Solved: Re: splitting text which is more than 200char to multiple variables

ysantosh18 · Posted 02-16-2017 09:37 AM

Hi,

Dear member

Can you please let me know How to split a content more than 200 chr. using no macros, i mean with a datasetp.

For eg. if a content given is more than 500chars. in a datastep should split according to it's size(200chars.) and without truncating words.

eg. var = '

But multiple notes over the past three weeks have undermined the shock last November, wiping out 86% of the money in circulation in a cash-driven economy.

The demonetisation exercise has been called a watershed for a country saddled with counterfeiters pushing millions of fake notes into the Indian economy from neighbouring Pakistan, Bangladesh and Nepal. Terrorists and governments hostile to India use the bogus cash to weaken the economy.

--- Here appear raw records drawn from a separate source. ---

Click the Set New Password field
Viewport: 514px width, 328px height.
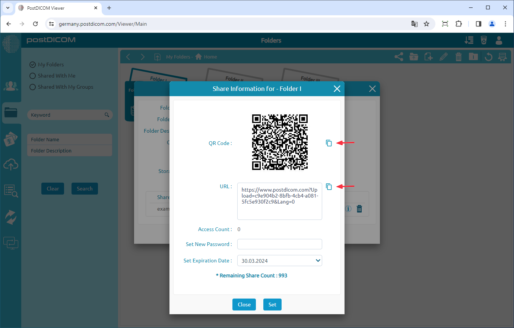tap(279, 244)
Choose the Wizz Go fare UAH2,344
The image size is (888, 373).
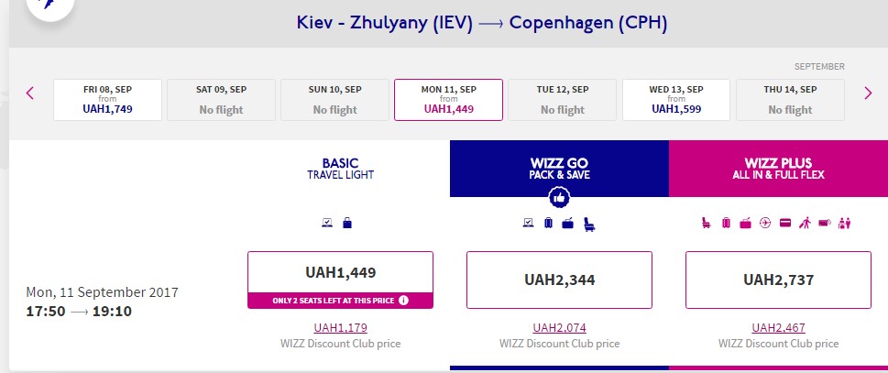tap(559, 280)
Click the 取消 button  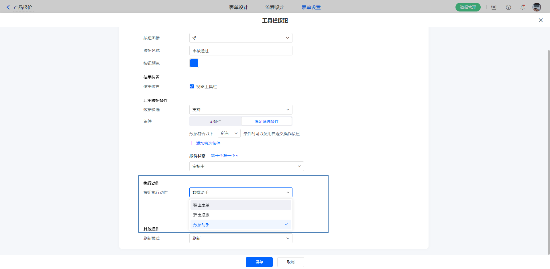tap(290, 262)
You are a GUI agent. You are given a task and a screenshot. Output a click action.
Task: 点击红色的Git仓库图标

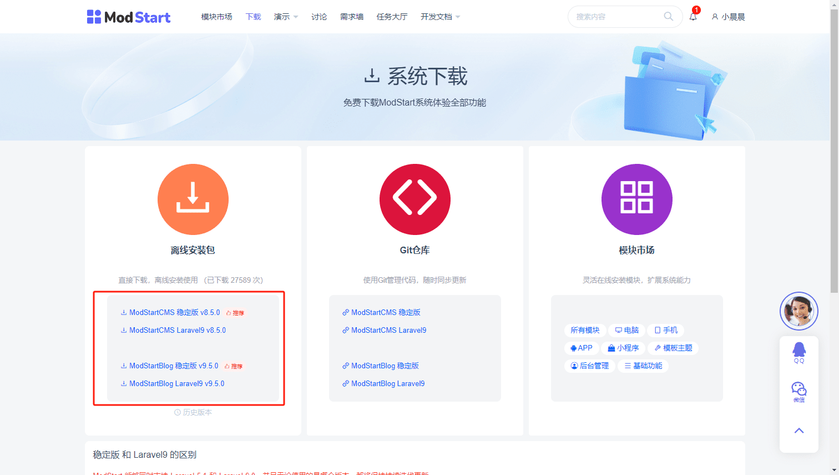point(415,199)

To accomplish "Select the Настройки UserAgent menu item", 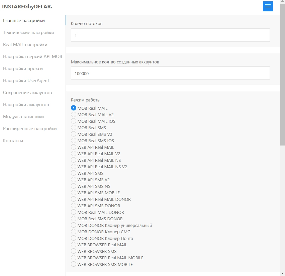I will point(26,81).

The latest attempts to restart the vicious cycle after the notes ban have set off alarm bells in the security establishment.

'

to var, var1 and var2, excess content should split from var to var1 and var2.

Thanks

-santosh

Astounding · Posted 02-16-2017 09:46 AM

Here are some DATA step statements to accomplish this:

length var1 $ 500 var2 $ 200;

if length(var) >= 200 then do;

do i=201 to 1 by -1 until (var1 > ' ');

if substr(var, i, 1)=' ' then do;

var1 = left(substr(var, i+1));

var = substr(var, 1, i);

end;

if length(var1) >= 200 then do;

do i=201 to 1 by -1 until (var2 > ' ');

if substr(var1, i, 1)=' ' then do;

var2 = left(substr(var1, i+1));

var1 = substr(var1, 1, i);

end;

It's untested, but should be fine as is.

View solution in original post

Astounding · Posted 02-16-2017 09:46 AM

Here are some DATA step statements to accomplish this:

length var1 $ 500 var2 $ 200;

if length(var) >= 200 then do;

do i=201 to 1 by -1 until (var1 > ' ');

if substr(var, i, 1)=' ' then do;

var1 = left(substr(var, i+1));

var = substr(var, 1, i);

end;

if length(var1) >= 200 then do;

do i=201 to 1 by -1 until (var2 > ' ');

if substr(var1, i, 1)=' ' then do;

var2 = left(substr(var1, i+1));

var1 = substr(var1, 1, i);

end;

It's untested, but should be fine as is.

ysantosh18 · Posted 02-16-2017 10:37 AM

thank you, let me check, will get back to you

thanks again
santosh

##- Please type your reply above this line. Simple formatting, no
attachments. -##

DanielSantos · Posted 02-16-2017 10:32 AM

Hi.

The following may work for you.

%let NUM_OF_STR=5;
%let CHR_PER_STR=40;
data _null_;
array V {*} $ &CHR_PER_STR V1-V&NUM_OF_STR;
S='the demonetisation exercise has been called a watershed for a country saddled with counterfeiters pushing';
_I=1; _J=1;
do until (scan(S,_I,' ') eq '');
   _W=scan(S,_I,' ');
   if lengthn(V[_J])+lengthn(_W) > lengthc(V[_J]) then _J+1;
   V[_J]=strip(V[_J])!!' '!!_W;
   _I+1;
end;
run;

Nothing fancy, it will split the text word by word and ditribute it by the number of desired variables.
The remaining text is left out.